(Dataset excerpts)
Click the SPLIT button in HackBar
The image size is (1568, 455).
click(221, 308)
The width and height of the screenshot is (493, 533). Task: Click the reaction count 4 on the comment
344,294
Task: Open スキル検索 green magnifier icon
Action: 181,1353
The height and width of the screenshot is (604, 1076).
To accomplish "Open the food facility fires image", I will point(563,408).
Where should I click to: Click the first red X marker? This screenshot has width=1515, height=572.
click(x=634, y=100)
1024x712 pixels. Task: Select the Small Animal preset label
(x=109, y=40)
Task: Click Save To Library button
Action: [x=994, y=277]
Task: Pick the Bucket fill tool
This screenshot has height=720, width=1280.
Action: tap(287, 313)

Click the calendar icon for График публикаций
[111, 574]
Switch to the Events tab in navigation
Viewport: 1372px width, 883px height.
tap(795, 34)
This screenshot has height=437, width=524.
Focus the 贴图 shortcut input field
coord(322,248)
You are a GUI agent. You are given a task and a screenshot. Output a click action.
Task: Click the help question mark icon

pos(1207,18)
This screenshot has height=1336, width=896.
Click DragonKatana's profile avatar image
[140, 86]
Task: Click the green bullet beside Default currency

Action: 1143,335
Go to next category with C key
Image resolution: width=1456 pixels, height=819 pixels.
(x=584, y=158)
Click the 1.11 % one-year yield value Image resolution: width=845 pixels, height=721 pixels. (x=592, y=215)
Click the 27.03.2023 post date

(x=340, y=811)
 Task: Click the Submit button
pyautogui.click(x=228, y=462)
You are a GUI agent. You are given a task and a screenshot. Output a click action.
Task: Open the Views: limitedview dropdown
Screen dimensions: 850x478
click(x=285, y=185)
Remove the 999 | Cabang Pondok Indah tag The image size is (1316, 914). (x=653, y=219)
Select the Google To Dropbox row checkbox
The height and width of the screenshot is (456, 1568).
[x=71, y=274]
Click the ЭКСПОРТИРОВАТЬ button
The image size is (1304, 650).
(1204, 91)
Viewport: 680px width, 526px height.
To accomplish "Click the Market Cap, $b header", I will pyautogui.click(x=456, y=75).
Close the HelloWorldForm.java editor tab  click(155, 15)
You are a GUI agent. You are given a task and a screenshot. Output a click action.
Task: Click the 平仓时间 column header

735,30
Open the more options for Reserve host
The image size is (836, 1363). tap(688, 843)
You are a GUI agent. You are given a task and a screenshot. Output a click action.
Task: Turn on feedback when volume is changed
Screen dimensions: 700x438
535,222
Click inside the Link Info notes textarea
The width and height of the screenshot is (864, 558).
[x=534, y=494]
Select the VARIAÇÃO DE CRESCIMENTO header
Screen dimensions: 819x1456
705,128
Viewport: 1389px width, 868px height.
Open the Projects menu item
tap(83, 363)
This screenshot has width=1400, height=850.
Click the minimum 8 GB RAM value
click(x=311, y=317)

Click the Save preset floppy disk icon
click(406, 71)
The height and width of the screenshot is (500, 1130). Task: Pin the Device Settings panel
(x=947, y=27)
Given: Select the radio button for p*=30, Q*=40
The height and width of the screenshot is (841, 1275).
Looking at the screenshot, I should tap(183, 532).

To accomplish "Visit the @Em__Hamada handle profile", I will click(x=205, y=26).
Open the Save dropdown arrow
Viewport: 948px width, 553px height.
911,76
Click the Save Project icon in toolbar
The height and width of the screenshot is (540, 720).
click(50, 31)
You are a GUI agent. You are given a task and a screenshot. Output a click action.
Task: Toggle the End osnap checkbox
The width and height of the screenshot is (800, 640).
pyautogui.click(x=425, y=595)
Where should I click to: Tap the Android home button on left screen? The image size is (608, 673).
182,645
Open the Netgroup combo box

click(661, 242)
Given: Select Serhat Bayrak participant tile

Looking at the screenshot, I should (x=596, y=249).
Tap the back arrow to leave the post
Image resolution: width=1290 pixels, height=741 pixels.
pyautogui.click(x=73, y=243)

Brief:
Of all the entries above, retype exactly the lines from the line with "Viewport: 1389px width, 868px height." to the line with "Given: Select the", both included, and no others.

Answer:
Viewport: 1389px width, 868px height.
Open the Projects menu item
tap(83, 363)
This screenshot has width=1400, height=850.
Click the minimum 8 GB RAM value
click(x=311, y=317)

Click the Save preset floppy disk icon
click(406, 71)
The height and width of the screenshot is (500, 1130). Task: Pin the Device Settings panel
(x=947, y=27)
Given: Select the radio button for p*=30, Q*=40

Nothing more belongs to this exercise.